Texte intégral
A. Ardisson : « Chers camarades, je suis venu vous dire que je m’en vais. » C’est ce que vous avez dit lors du XXIXème Congrès du PCF. Pourquoi choisir ce moment, au bout de 30 ans, pour partir, alors que le PCF semble précisément se décoincer ?
P. Herzog : J’aurai pu partir avant, mais je me suis acharné. J’ai beaucoup donné d’ailleurs au PCF. A l’époque de G. Marchais, c’était très conflictuel. Et c’est vrai, depuis l’arrivée de Robert Hue, c’est beaucoup plus cordial. Cela dit, je dois bien constater que je n’arrive pas à faire avancer mes projets et que les désaccords demeurent irréductibles.
A. Ardisson : Vous ne croyez pas à la mutation du Parti telle qu’il la décrit ?
P. Herzog : Je pense que les choses sont beaucoup plus contradictoires. Le PCF a envie de changer. Alors il y a des signes évidents du changement. Le secrétaire général a changé : il est rond, il est jovial, il a envie d’entrainer le PCF vers une ouverture à la société, vers une participation gouvernementale, ça c’est incontestable, c’est sincère. Mais en même temps c’est la même organisation et ce sont les mêmes références culturelles, c’est-à-dire que le PCF demeure principalement une force protestataire. Ça n’est pas devenu la force de construction pour laquelle je me suis acharné depuis tant d’années.
A. Ardisson : Votre départ, plus quelques autres, fragilise-t-il R. Hue et ce processus d’ouverture, de coopération avec le PS, en la laissant face-à-face avec les « orthodoxes » ?

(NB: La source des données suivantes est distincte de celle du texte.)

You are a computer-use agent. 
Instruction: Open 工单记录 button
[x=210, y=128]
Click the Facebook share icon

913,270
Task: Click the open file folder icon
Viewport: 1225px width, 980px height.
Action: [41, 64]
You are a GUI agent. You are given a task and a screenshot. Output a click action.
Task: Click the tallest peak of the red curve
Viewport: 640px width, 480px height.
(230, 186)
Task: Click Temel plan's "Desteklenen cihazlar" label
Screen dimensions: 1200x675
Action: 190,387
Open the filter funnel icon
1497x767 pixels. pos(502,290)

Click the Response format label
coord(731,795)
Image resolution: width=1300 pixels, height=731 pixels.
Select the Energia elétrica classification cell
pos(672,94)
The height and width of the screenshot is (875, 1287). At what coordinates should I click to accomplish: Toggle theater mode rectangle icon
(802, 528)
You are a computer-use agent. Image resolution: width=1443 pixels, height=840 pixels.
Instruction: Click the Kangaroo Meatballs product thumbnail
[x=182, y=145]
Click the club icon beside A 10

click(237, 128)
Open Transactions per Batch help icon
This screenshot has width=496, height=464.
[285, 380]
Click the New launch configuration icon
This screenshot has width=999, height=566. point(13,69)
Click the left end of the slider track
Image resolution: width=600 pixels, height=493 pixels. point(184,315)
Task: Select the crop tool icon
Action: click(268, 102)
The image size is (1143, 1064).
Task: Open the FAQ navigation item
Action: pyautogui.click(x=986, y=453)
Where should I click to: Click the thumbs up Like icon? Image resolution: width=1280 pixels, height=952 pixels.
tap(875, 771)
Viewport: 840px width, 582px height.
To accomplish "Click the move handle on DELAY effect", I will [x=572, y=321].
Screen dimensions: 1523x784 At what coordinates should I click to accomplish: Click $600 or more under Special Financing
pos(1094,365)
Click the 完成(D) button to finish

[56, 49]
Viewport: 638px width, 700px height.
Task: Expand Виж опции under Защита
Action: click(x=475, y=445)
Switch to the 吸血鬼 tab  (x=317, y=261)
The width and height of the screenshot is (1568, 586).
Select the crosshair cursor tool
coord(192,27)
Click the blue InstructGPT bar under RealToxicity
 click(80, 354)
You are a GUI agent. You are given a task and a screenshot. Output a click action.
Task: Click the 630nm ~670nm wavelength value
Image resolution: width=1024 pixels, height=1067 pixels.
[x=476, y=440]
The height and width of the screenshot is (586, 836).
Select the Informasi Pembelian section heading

P. Herzog : Je ne sais pas si cela fragilise R. Hue ou non. En tous cas il est certain qu’il est prouvé une fois de plus que diriger le PCF en sachant organiser la pluralité, en laissant s’exprimer publiquement les différents apports, en permettant d’expérimenter des projets différents de celui du corps dirigeant, cela s’avère extrêmement difficile. Le PCF demeure un parti très centralisé. Et donc, en termes d’image, ce n’est peut-être pas excellent. D’un autre côté, je suis un contradicteur redoutable, et R. Hue perdra de ce point de vue une force de contradiction qui, sur l’Europe et sur d’autres sujets, a pu être pour lui gênante.
A. Ardisson : Mais perdra-t-il beaucoup de militants ?
P. Herzog : Je crois que j’ai beaucoup d’estime et j’ai une certaine influence chez les militants communistes et que beaucoup sont, comme moi, malheureux, du fait que l’espèce de contrat que nous avions passé s’est interrompue. Je dois dire d’ailleurs que je ne suis pas, comme la majorité d’entre eux, issu d’un environnement, d’une famille communiste. J’y suis venu parce que je pensais que les cadres devaient travailler avec les ouvriers, c’était pour moi un…
A. Ardisson : …vous êtes Polytechnicien. Ce n’est pas courant au PCF !
P. Herzog : Non, et a fortiori à un poste de direction. Mais cet effort, donc, pour que cadre et ouvriers travaillent ensemble à faire de la politique, je dois reconnaître, 30 ans après, que c’est très difficile. Les sociologies sont différentes.
A. Ardisson : Qu’allez-vous faire maintenant ? Vous allez rester député européen ?
P. Herzog : Je suis député européen. Dans le groupe auquel j’appartiens, avec le PCF, il y a un peu de tout, il y a des pro-européens et des anti-européens, la direction de mon groupe est pro-européenne, donc je n’ai pas de difficultés dans ce groupe et je vais donc continuer de travailler.
A. Ardisson : C’est le groupe qui décide, pas le Parti ?
P. Herzog : Tout à fait. C’est d’ailleurs très fréquent, je crois, dans les groupes politiques en Europe. Les partis politiques, après les élections européennes, se désintéressent beaucoup de ce qui se passe dans les institutions communautaires. Donc je suis assez libre de mes mouvements. Je suis un des députés qui s’investit le plus, je viens même – et c’est un paradoxe – de faire passer à une majorité des trois-quarts un rapport préconisant des réformes institutionnelles permettant la participation des citoyens dans le système européen.
A. Ardisson : Vous allez rester en « électron libre » ou vous allez vous rattacher au groupe socialiste ? Où allez-vous aller ?
P. Herzog : Depuis un certain nombre d’années, je suis un acteur politique indépendant, qui avait gardé le statut de dirigeant politique, mais il est certain que je suis déjà un peu une passerelle entre des gens de sensibilité communiste et de sensibilité socialiste ou écologiste. D’ailleurs, j’anime une association qui s’appelle « Confrontations », où ces différentes sensibilités trouvent à travailler ensemble. J’assume très bien le fait que j’ai dans mon héritage des traits communistes et de traits socio-démocrates.